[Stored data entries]
★ ★ ★
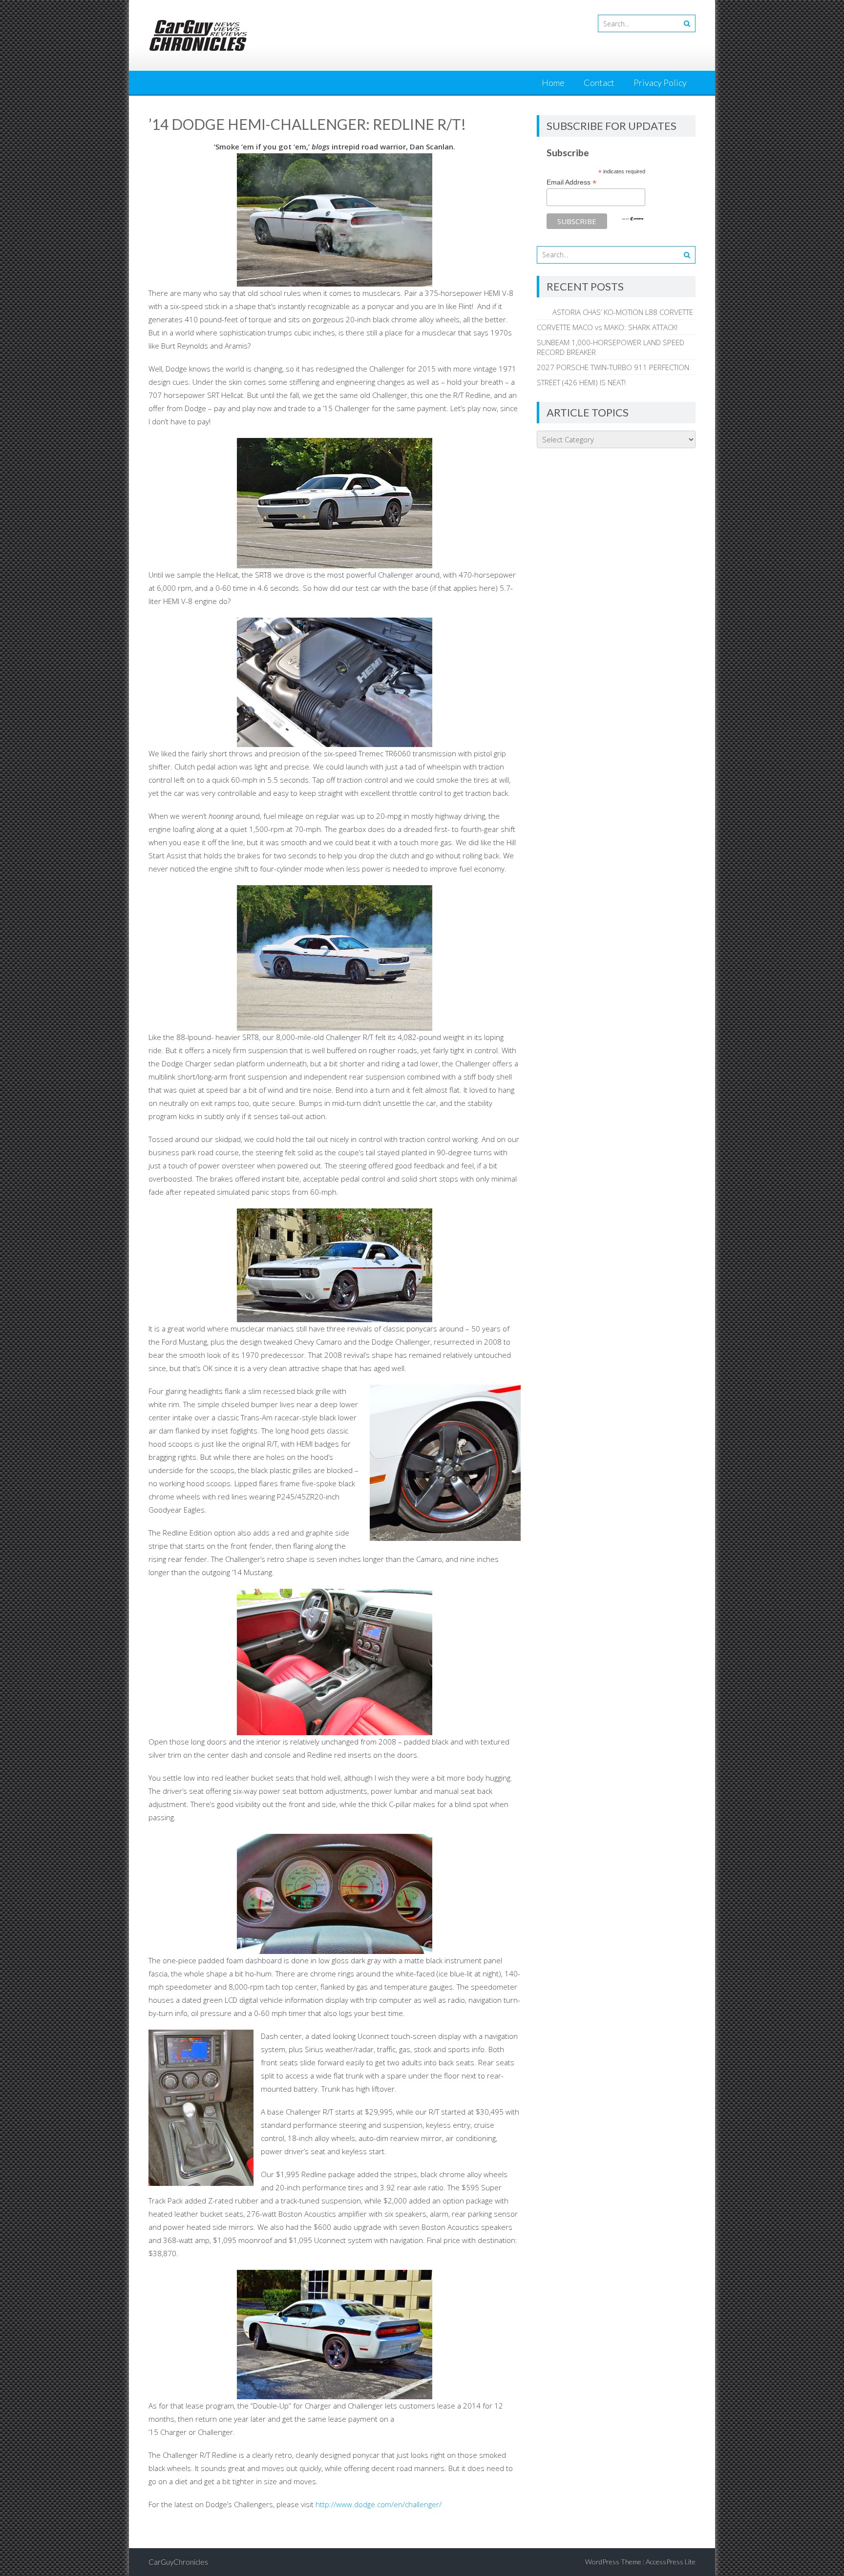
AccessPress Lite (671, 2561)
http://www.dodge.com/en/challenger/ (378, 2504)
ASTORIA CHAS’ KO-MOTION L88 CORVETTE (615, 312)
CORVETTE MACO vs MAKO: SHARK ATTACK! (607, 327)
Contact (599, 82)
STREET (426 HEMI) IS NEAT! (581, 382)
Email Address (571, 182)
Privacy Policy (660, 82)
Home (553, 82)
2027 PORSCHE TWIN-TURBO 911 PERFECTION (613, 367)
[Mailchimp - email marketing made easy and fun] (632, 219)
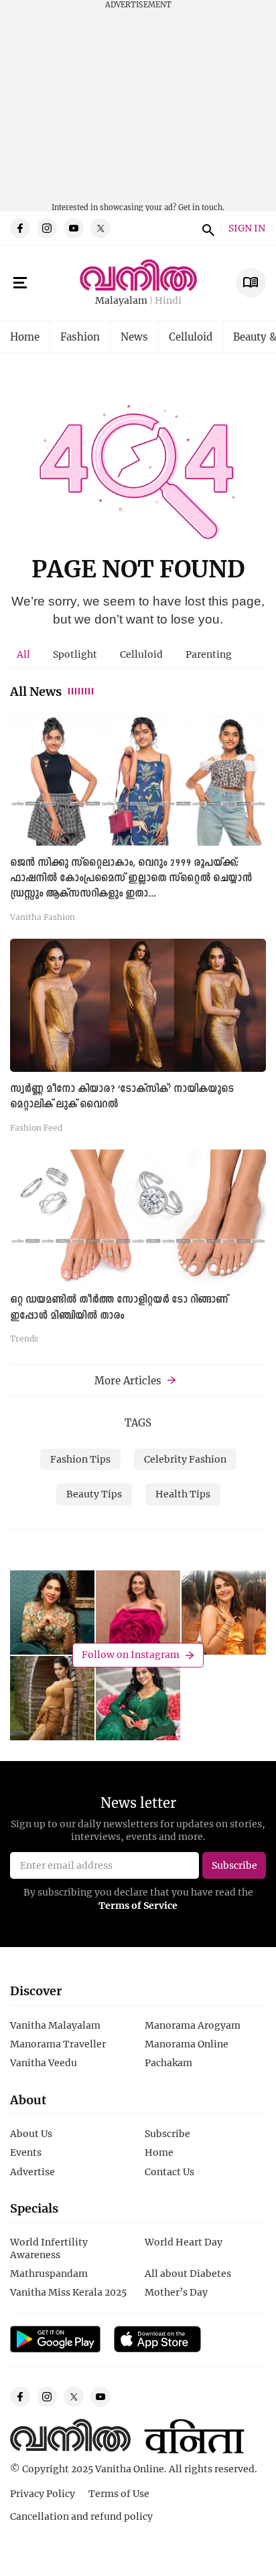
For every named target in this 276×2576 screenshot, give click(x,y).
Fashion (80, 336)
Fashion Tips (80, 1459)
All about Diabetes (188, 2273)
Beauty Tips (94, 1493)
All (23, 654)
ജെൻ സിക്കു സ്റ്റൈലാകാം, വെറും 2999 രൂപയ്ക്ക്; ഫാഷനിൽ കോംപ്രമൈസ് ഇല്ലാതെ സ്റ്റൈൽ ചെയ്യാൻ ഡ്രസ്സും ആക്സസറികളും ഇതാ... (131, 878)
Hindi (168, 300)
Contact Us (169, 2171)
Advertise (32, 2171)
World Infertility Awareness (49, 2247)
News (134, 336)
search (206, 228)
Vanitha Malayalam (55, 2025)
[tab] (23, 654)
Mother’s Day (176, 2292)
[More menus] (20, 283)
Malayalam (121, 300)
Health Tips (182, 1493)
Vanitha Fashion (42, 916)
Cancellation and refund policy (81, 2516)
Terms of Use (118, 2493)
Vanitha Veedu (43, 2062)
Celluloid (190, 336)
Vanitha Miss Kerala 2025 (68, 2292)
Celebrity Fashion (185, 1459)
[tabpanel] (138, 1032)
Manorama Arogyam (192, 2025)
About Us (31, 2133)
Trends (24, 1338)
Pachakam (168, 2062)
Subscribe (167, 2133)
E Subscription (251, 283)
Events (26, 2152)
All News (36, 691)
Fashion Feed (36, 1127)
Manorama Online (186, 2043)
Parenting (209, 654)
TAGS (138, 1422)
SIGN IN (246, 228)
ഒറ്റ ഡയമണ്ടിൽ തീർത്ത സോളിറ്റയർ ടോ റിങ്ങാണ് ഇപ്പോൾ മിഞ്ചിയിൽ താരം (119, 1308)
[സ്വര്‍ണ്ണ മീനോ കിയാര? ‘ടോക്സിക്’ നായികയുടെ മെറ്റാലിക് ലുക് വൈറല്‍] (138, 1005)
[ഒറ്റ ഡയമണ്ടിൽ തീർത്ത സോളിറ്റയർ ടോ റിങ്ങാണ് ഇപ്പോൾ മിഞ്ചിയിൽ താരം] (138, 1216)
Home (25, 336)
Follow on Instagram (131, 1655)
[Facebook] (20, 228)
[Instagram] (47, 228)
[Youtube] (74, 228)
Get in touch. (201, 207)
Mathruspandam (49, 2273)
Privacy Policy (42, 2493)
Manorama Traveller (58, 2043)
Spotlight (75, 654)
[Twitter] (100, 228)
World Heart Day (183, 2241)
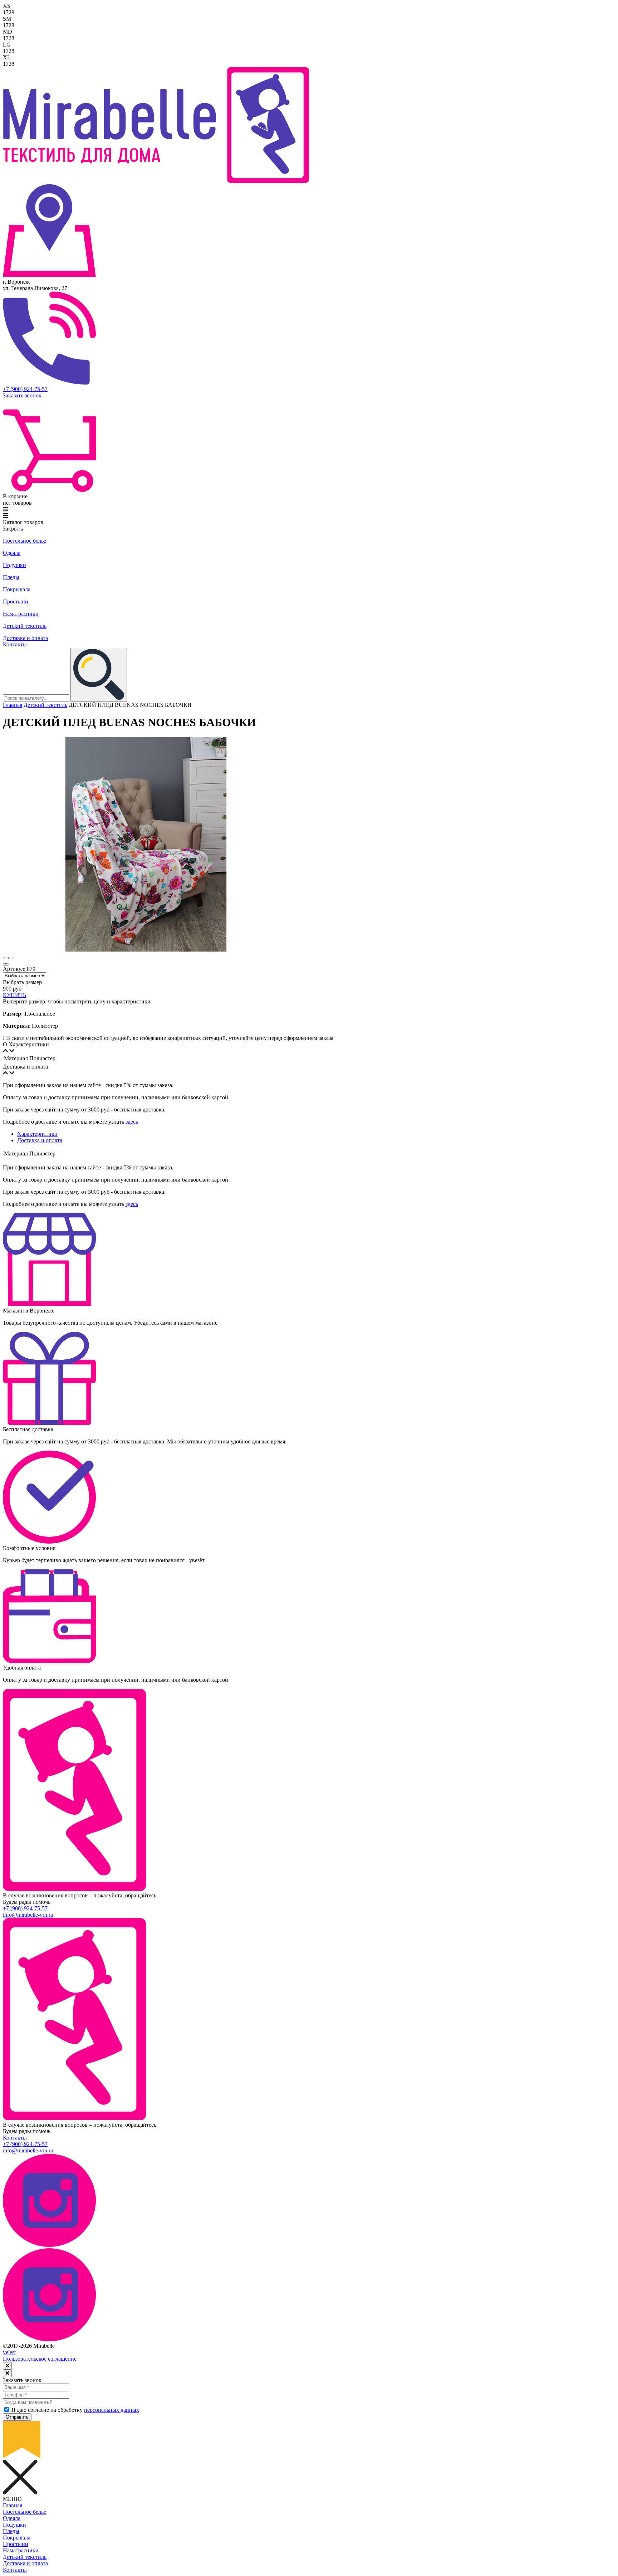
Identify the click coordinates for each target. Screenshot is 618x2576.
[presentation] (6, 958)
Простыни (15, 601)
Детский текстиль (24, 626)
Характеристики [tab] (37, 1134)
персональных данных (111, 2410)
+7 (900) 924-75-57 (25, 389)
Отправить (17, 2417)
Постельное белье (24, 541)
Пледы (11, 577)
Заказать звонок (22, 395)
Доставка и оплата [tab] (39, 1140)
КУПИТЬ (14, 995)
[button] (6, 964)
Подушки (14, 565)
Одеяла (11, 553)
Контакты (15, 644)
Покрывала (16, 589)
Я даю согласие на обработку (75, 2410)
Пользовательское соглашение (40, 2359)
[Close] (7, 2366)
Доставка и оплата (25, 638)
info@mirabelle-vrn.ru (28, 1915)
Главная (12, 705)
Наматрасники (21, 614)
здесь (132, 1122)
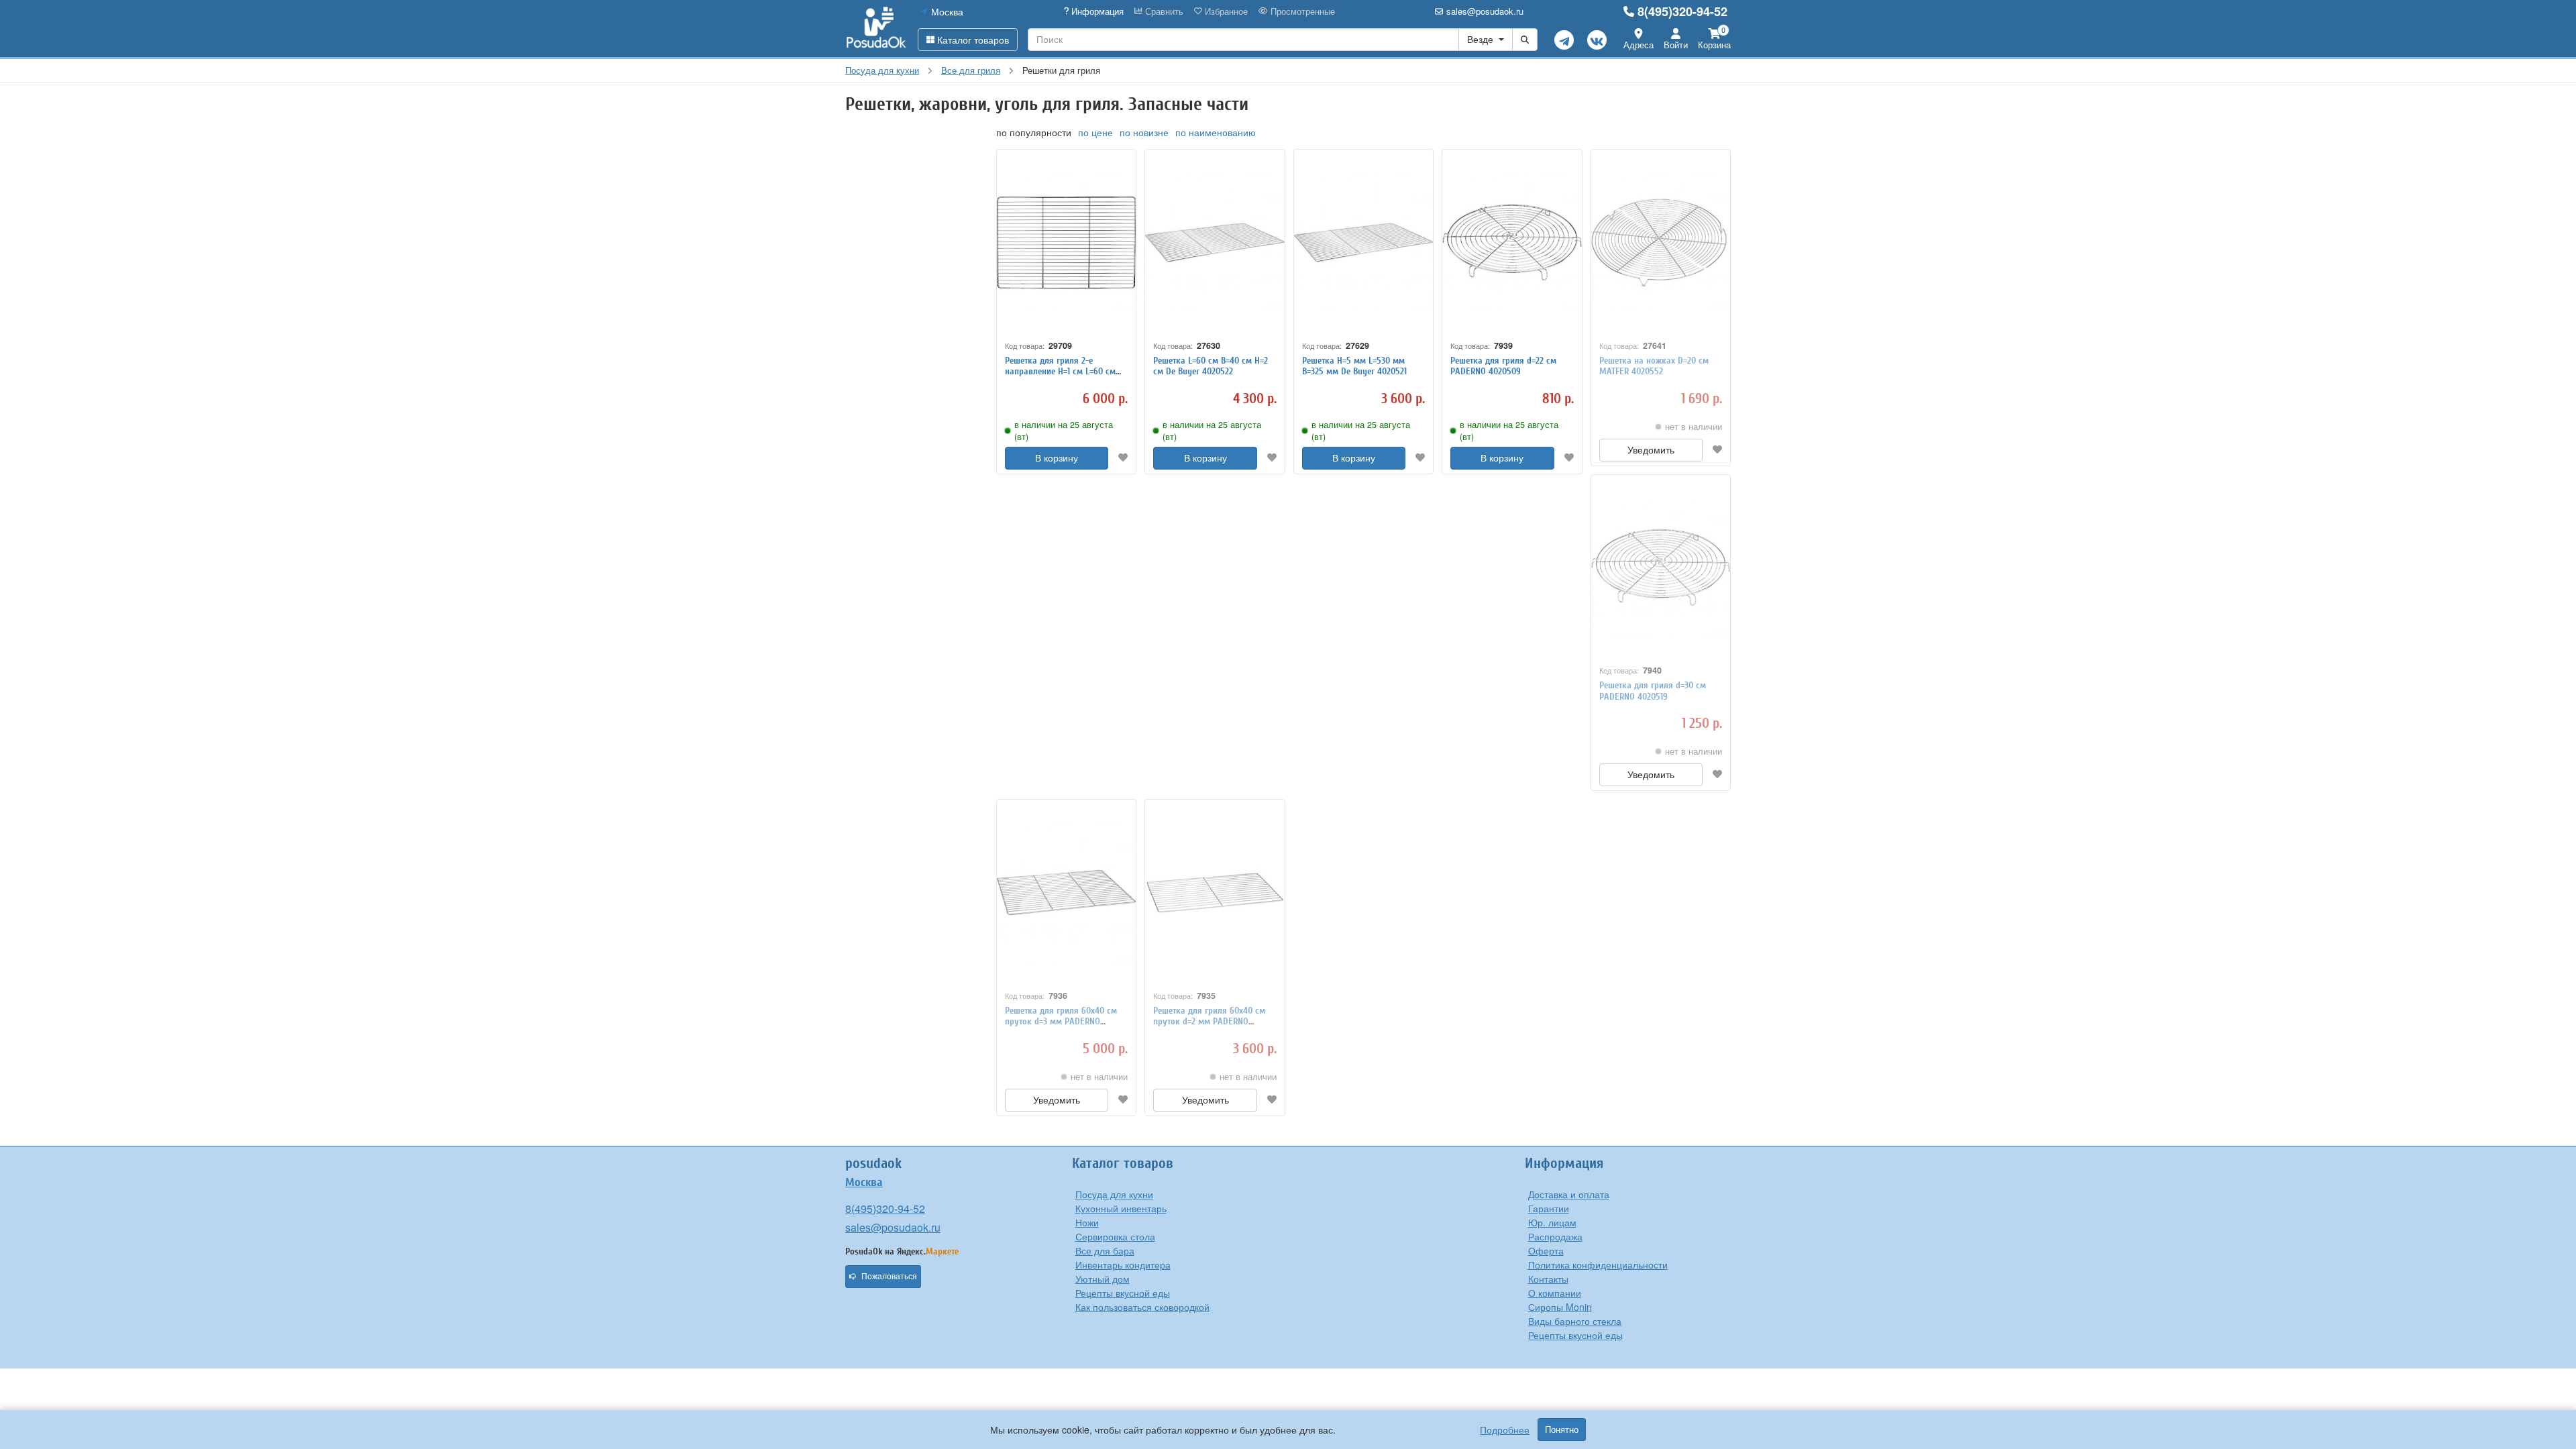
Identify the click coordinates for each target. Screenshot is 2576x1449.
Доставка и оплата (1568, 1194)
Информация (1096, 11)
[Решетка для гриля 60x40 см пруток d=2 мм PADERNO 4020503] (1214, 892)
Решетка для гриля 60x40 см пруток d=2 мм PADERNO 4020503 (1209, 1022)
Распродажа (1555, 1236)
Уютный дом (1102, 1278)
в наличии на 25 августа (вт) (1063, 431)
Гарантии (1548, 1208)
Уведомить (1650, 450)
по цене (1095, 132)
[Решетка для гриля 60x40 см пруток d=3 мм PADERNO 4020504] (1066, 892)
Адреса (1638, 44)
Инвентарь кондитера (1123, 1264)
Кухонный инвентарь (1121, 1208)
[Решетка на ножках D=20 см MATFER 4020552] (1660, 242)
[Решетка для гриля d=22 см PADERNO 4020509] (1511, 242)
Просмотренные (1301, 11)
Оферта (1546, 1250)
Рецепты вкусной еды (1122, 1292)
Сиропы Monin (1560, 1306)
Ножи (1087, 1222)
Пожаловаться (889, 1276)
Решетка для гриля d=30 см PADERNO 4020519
★ ★ ★
To do: Though the entries above contain pictures, none should be copied; reproduce only the lines between the one holding "2027 PORSCHE TWIN-TURBO" and the one holding "Contact Us (169, 2171)", inclusive, exactly as written.

Result of the exercise:
2027 PORSCHE TWIN-TURBO 911 PERFECTION (613, 367)
[Mailchimp - email marketing made easy and fun] (632, 219)
For every named target in this 276×2576 screenshot, give click(x,y).
Fashion (80, 336)
Fashion Tips (80, 1459)
All about Diabetes (188, 2273)
Beauty Tips (94, 1493)
All (23, 654)
ജെൻ സിക്കു സ്റ്റൈലാകാം, വെറും 2999 രൂപയ്ക്ക്; ഫാഷനിൽ കോംപ്രമൈസ് ഇല്ലാതെ സ്റ്റൈൽ ചെയ്യാൻ ഡ്രസ്സും ആക്സസറികളും ഇതാ... (131, 878)
Hindi (168, 300)
Contact Us (169, 2171)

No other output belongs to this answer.